Nicholas Hytner and Adrian Lester present a soldier’s tragedy in a contemporary military compound that could be anywhere – Bosnia, Iraq, Afghanistan – where the military is operating far from its comfort zone.
The analogy is not forced, but the tension between Lester’s lithe and charismatic Othello and Rory Kinnear’s chipper, bulky Iago, an old sweat not to be messed with on a boys’ night out, is palpably developed in the aftermath of a long campaign.
Hytner’s first production as artistic director of the National ten years ago was a blistering account of Henry V with Lester as a modern leader sucked into war and trying to sound humane.

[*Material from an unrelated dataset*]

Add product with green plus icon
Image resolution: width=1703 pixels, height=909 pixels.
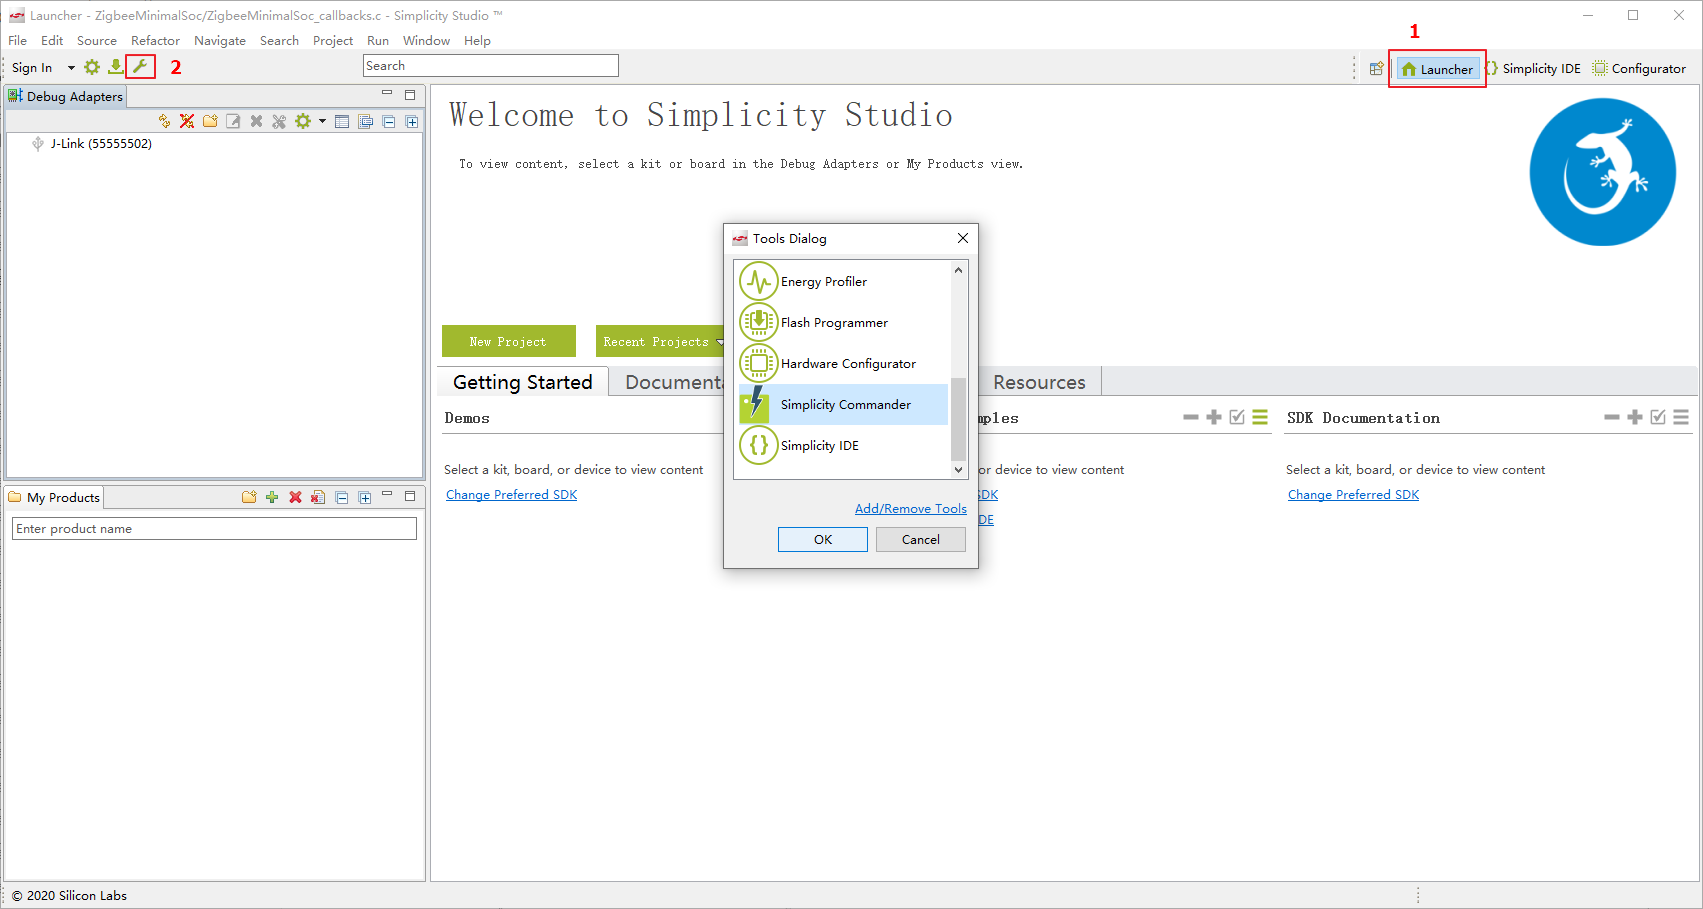[272, 497]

Then, the war in Iraq was the reference.
Now, on the same Olivier stage, there is no mystery as to why this Iago hates the Moor. He’s been overlooked for promotion and thinks he’s been cuckolded by the general. His service is therefore tainted with personal resentment even before he confides in us.
We see the lads gathering in a Venice pub, while the senate, or war cabinet, led by Robert Demeger’s suited duke, approves the new initiative against the Turkish threat; Othello’s the man for the job, but William Chubb’s Brabantio is seething with displeasure at reports of his daughter’s dalliance with the “sooty bosom”.
This is the only part of the play where racism counts. There are other black soldiers in the company, and Lester doesn’t play the exotic, ‘different’ card in Othello’s hand. The clue here is newcomer Olivia Vinall’s startlingly pure and simple Desdemona, a slip of a girl in slacks and sneakers; she’s a doll, a sudden blast of fresh air for Othello, and he never recovers from loving her rashly until it’s too late.
It’s odd, perhaps, that in this brutish world of army fatigues, late-night drinking (the downfall of Jonathan Bailey’s likeable Cassio is done with a grisly ritual of vodka shots) and locker-room face-offs, an embroidered handkerchief should seem such a big deal. But the plotting is so precisely controlled that you are convinced of the galloping consequences.
So is Kinnear’s Iago, who is struck dumb in his tracks, mouth agape, as Lester sinks into a deep, slow melancholy as he realises his curse: that he must loath Desdemona. Seeking the ‘oracular proof,’ Lester slams Kinnear to the wall and prompts the extraordinary ‘account’ of Iago’s night in bed with a writhing, yearning Cassio.
Everything about Lester’s Othello is the opposite of the extravagant preview he gave as Ira Aldridge in Red Velvet at the Tricycle last year: unostentatious, intellectually imposing but fatally gullible. He takes the rhetoric in his stride and becomes a monster with minimal fuss. It’s a brilliant performance, perfectly complemented by Kinnear’s technical mastery.
Vicki Mortimer’s design of huge moving trucks and concrete blocks conveys the dangerous anonymity of these soldiers’ quarters. And there’s a lovely Roderigo from Tom Robertson and an excellent Emilia – an impassioned conscript – from Lyndsey Marshal.